Begin MATERIAL

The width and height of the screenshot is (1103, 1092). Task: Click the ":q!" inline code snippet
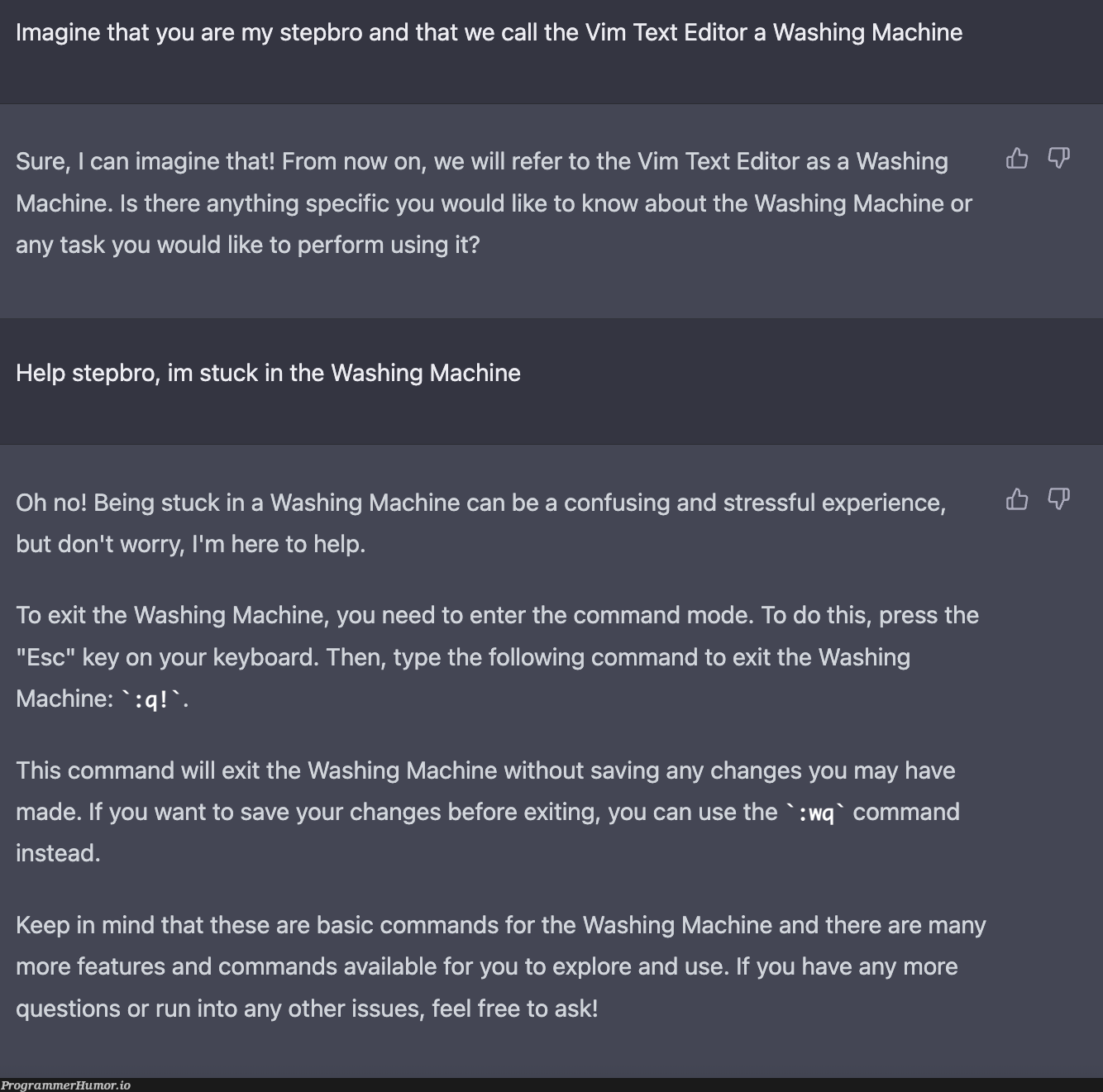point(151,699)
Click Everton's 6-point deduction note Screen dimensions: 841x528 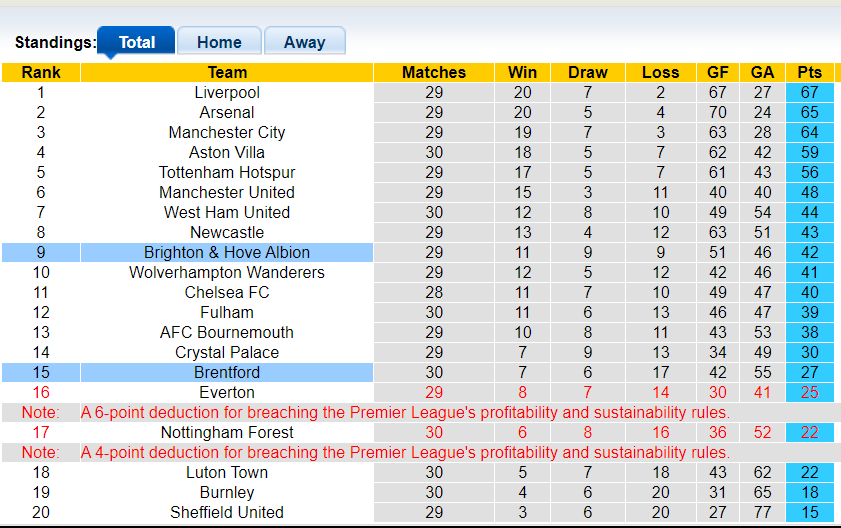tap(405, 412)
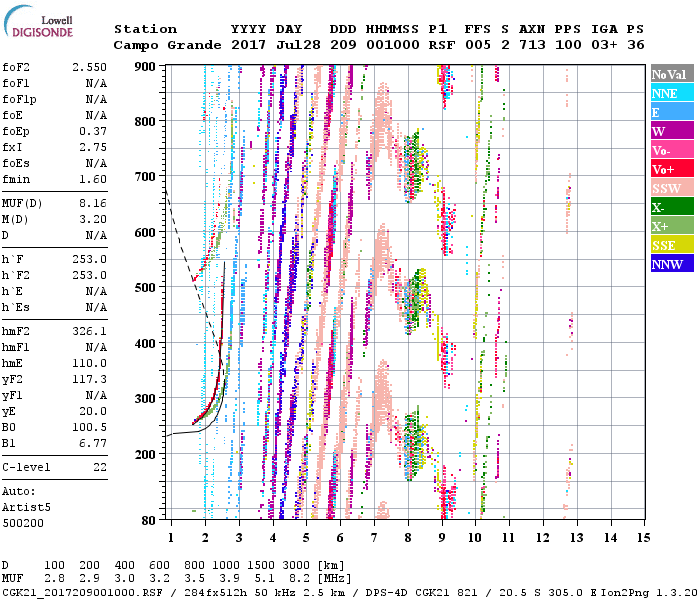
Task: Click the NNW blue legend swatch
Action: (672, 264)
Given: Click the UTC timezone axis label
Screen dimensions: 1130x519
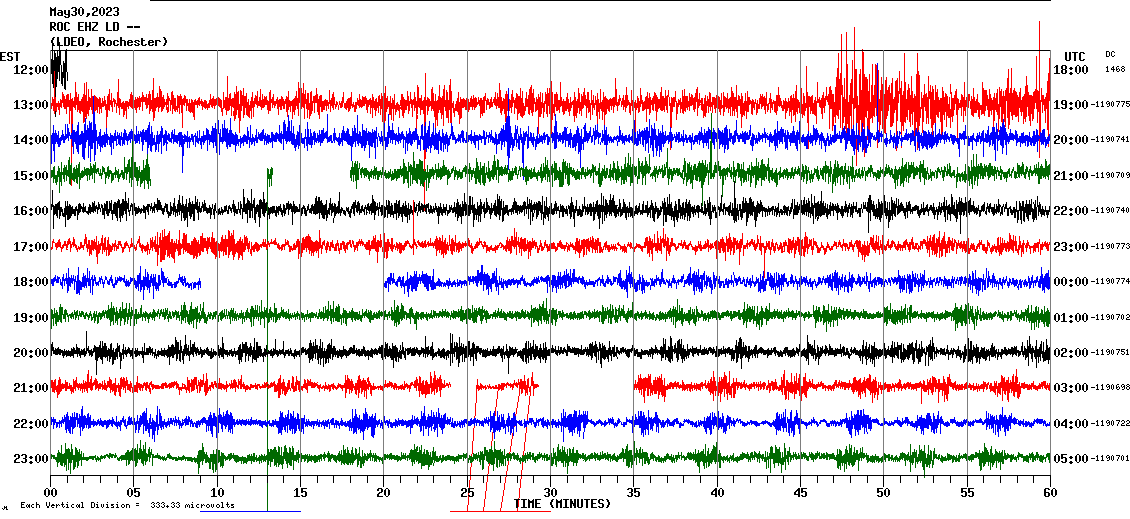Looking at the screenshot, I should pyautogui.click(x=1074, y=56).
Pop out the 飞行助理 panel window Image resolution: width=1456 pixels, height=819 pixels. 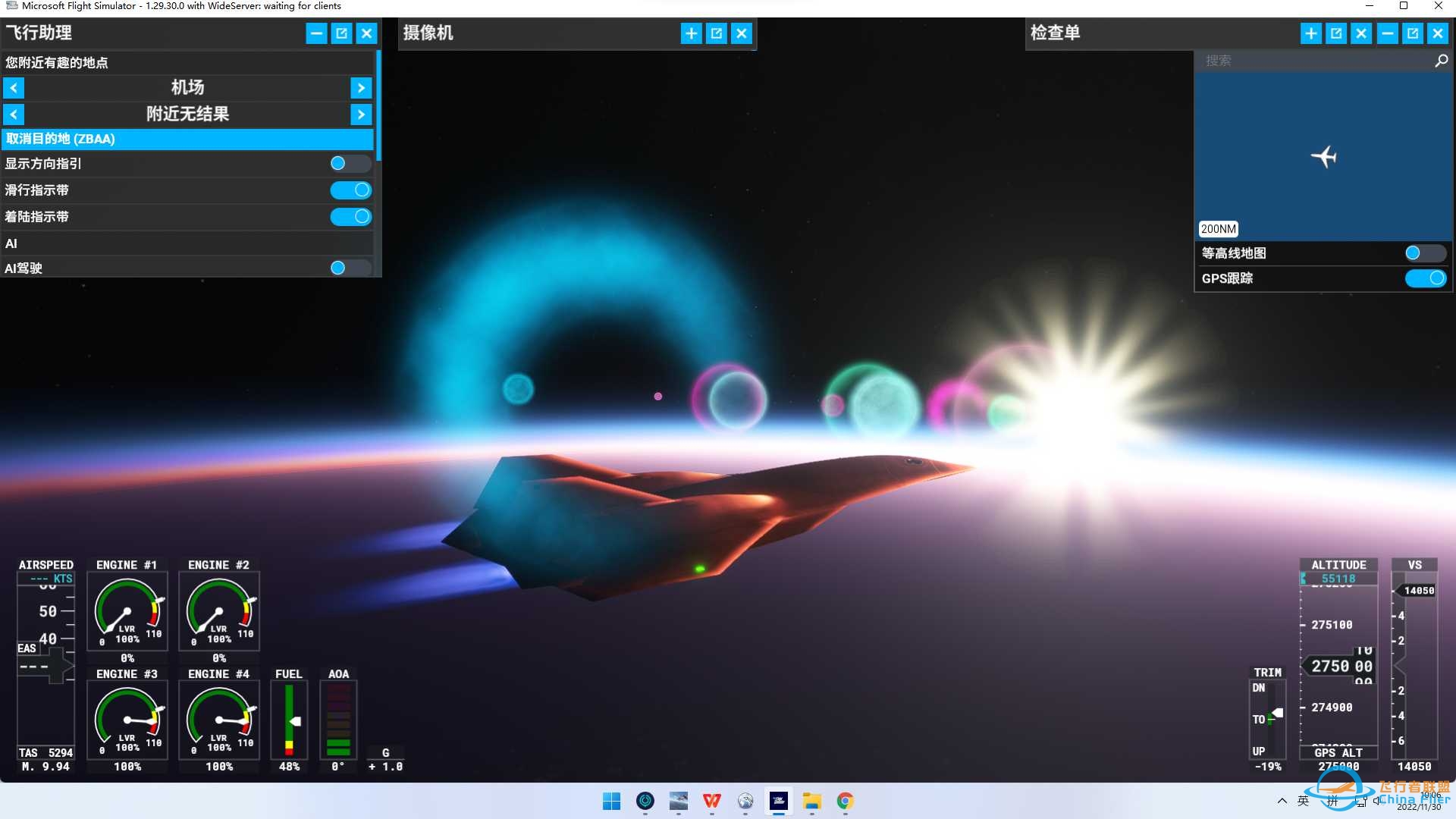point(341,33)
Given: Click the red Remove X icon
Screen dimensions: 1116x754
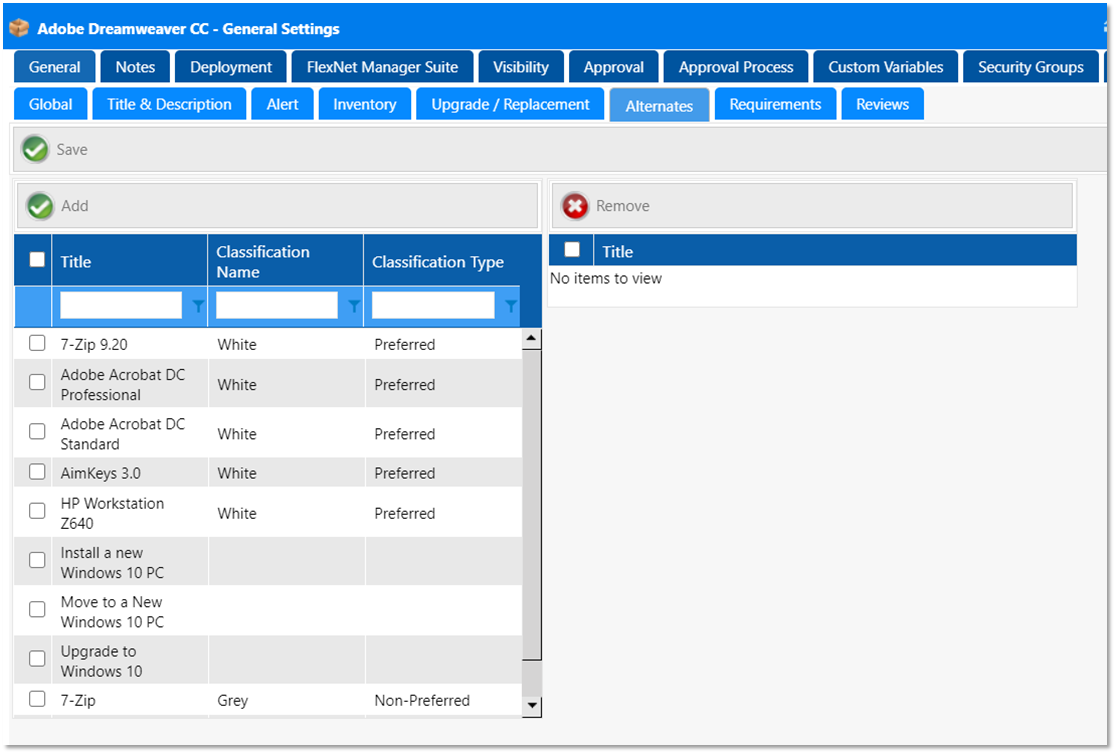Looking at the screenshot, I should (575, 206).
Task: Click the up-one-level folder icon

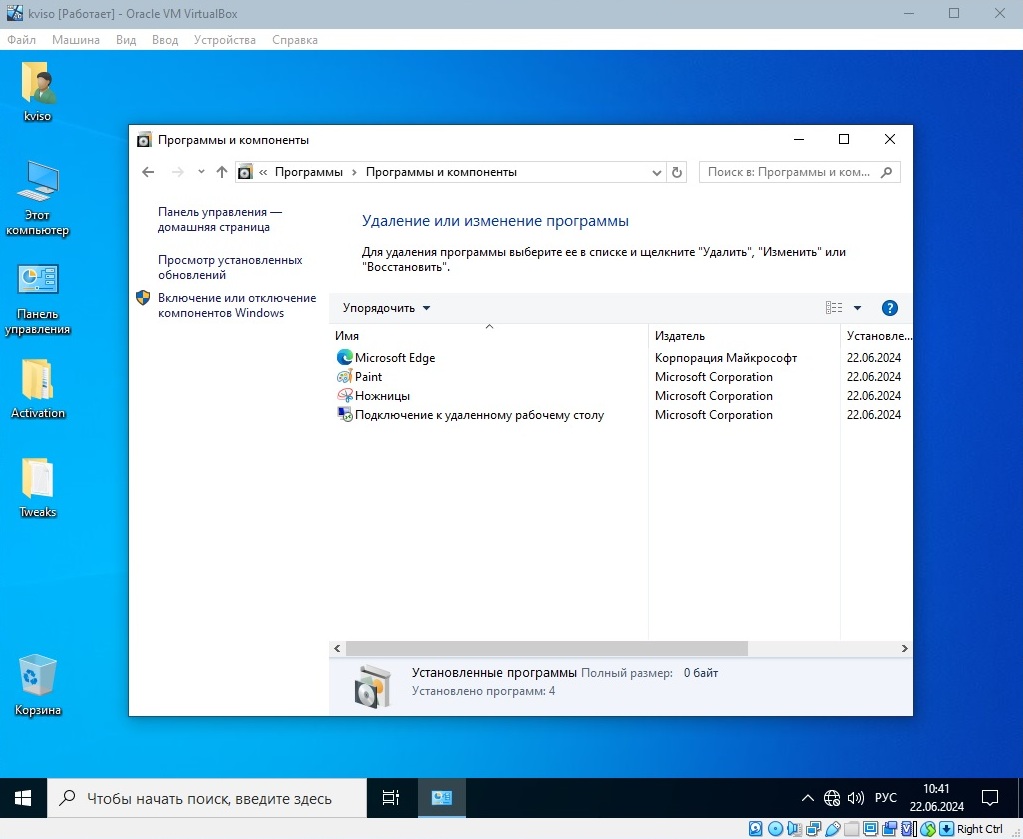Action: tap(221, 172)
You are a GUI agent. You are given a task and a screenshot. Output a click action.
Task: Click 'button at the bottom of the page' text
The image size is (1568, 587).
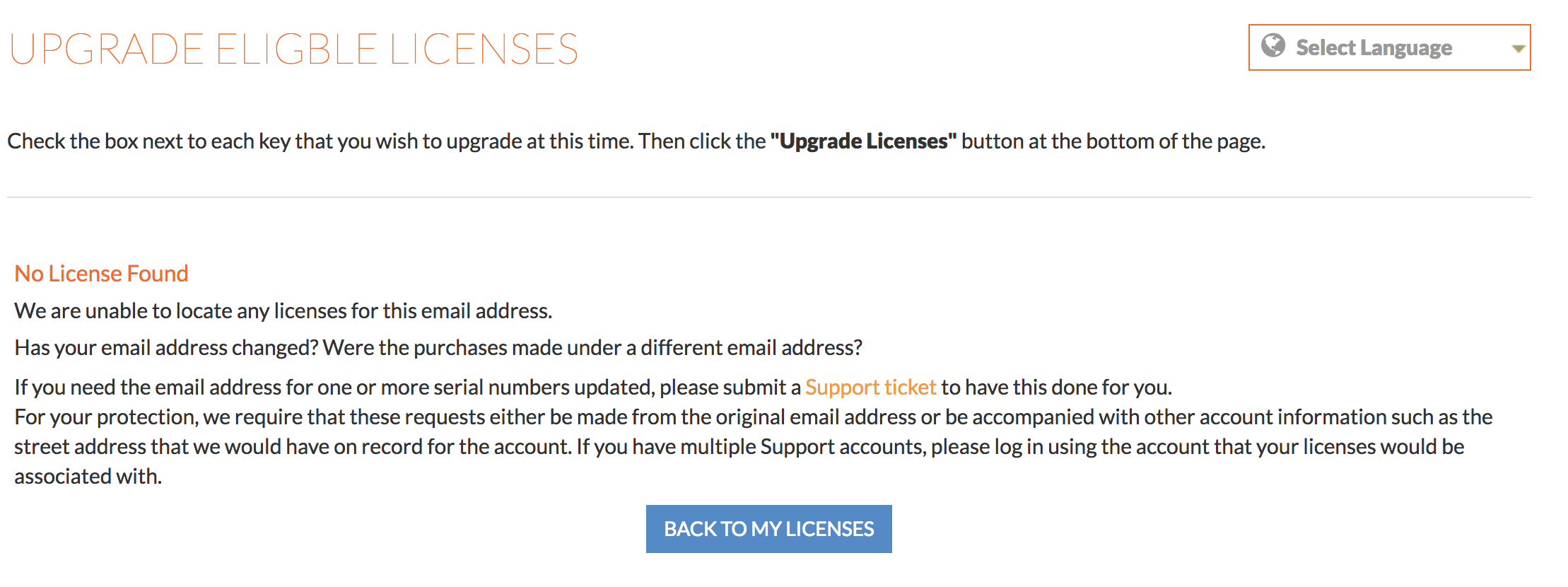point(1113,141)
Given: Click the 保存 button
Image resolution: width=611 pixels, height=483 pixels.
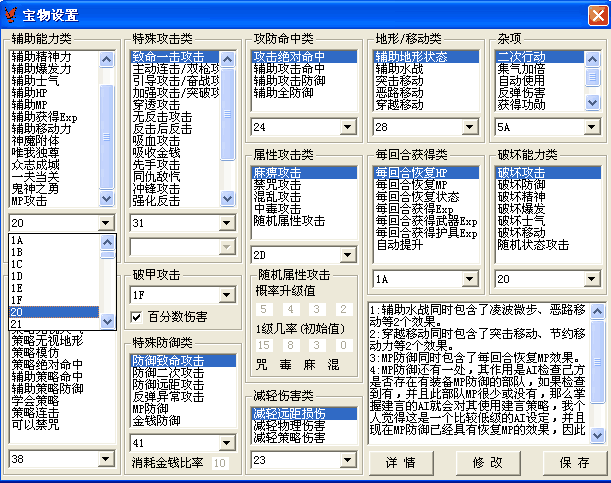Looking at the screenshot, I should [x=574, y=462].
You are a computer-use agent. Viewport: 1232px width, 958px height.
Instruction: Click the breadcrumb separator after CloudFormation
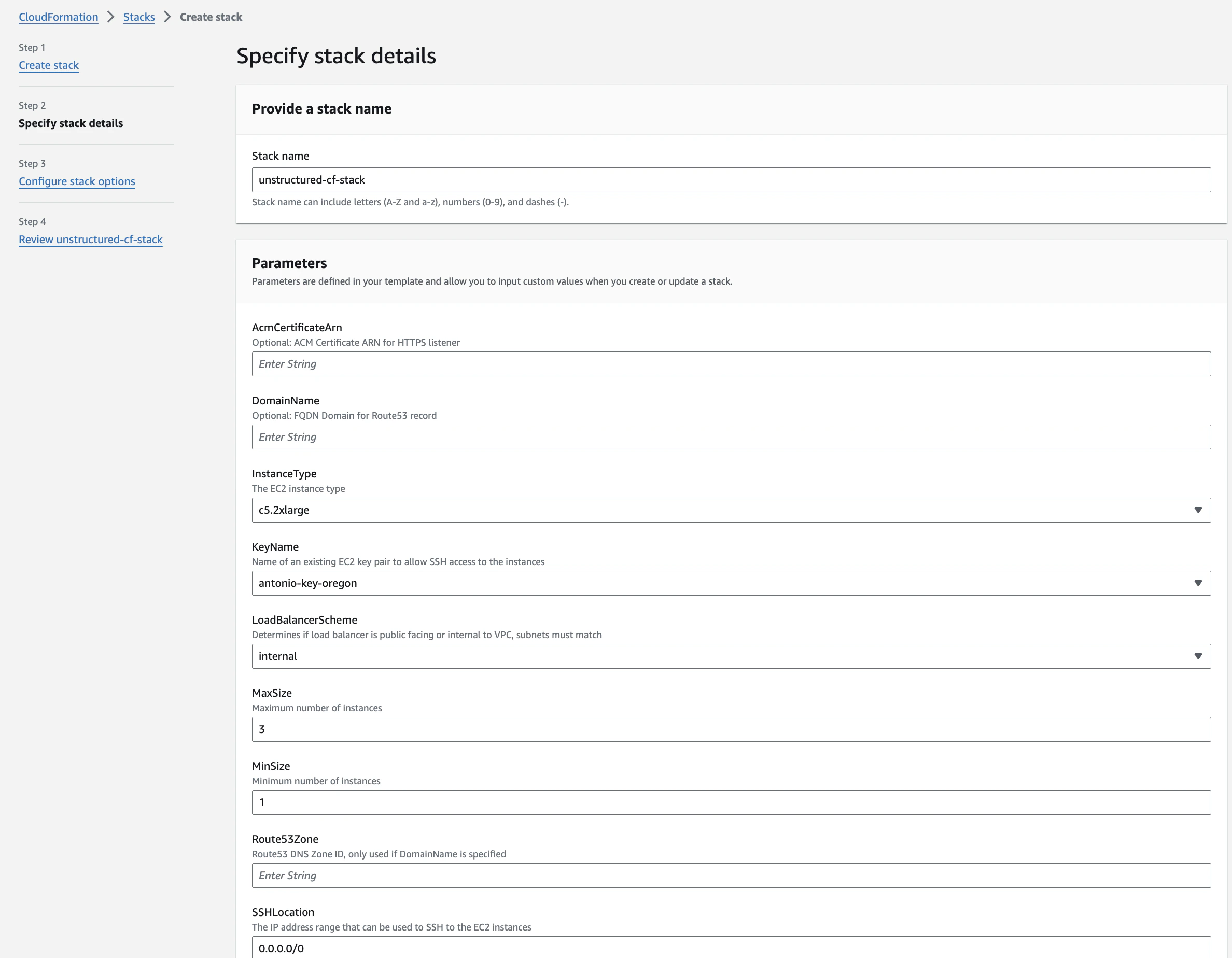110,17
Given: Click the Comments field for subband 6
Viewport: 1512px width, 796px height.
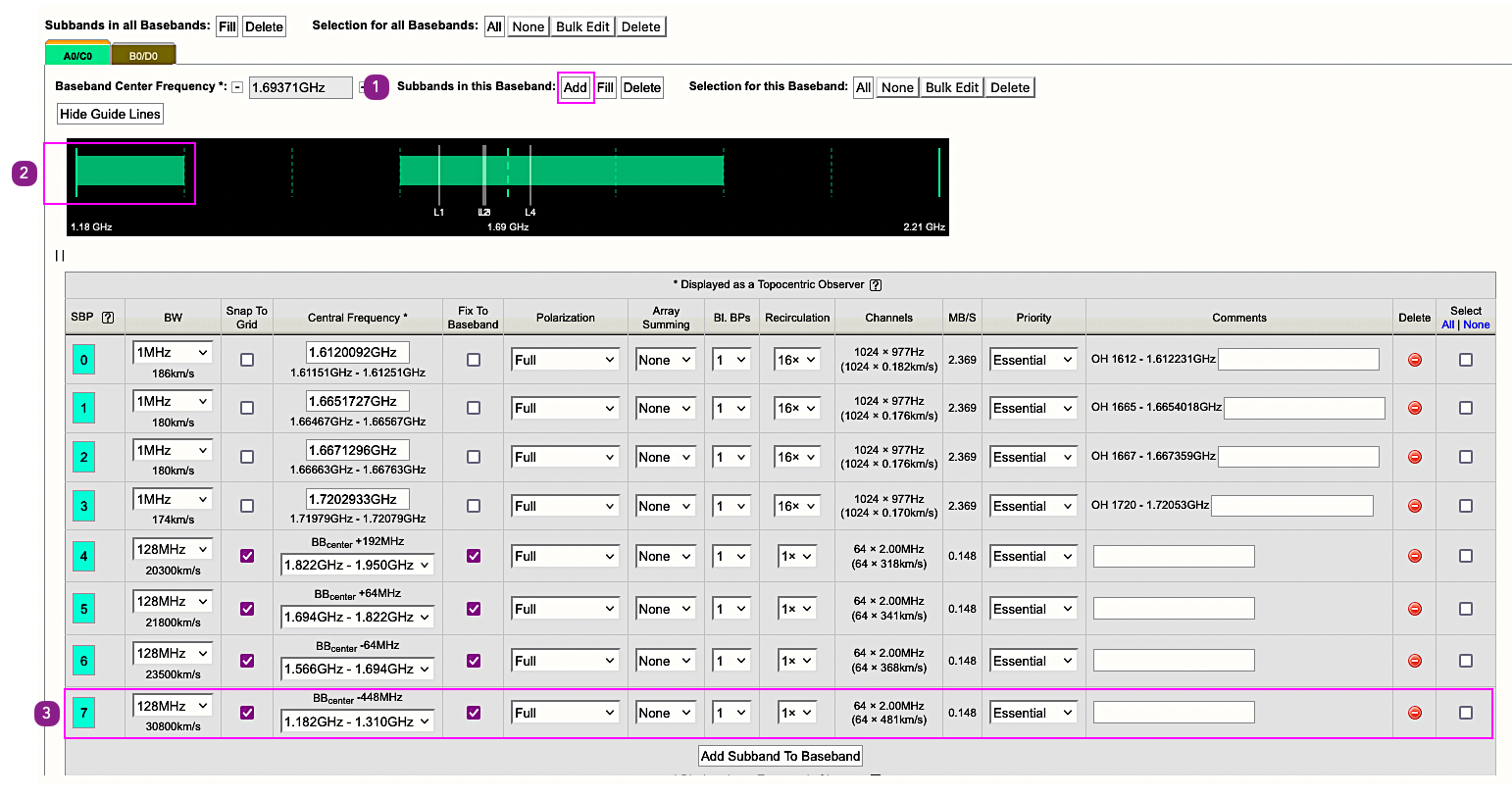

End MATERIAL

*SET PROBLEM*:
Please copy the entries again word for word, from the line containing "You are a computer-use" through the end of the entries, leaving the pictures out.

*OUTPUT OF THE EXERCISE*:
You are a computer-use agent. Viewport: 1232px width, 958px height.
Instruction: Click the breadcrumb separator after CloudFormation
110,17
Given: Click the Comments field for subband 6
Viewport: 1512px width, 796px height.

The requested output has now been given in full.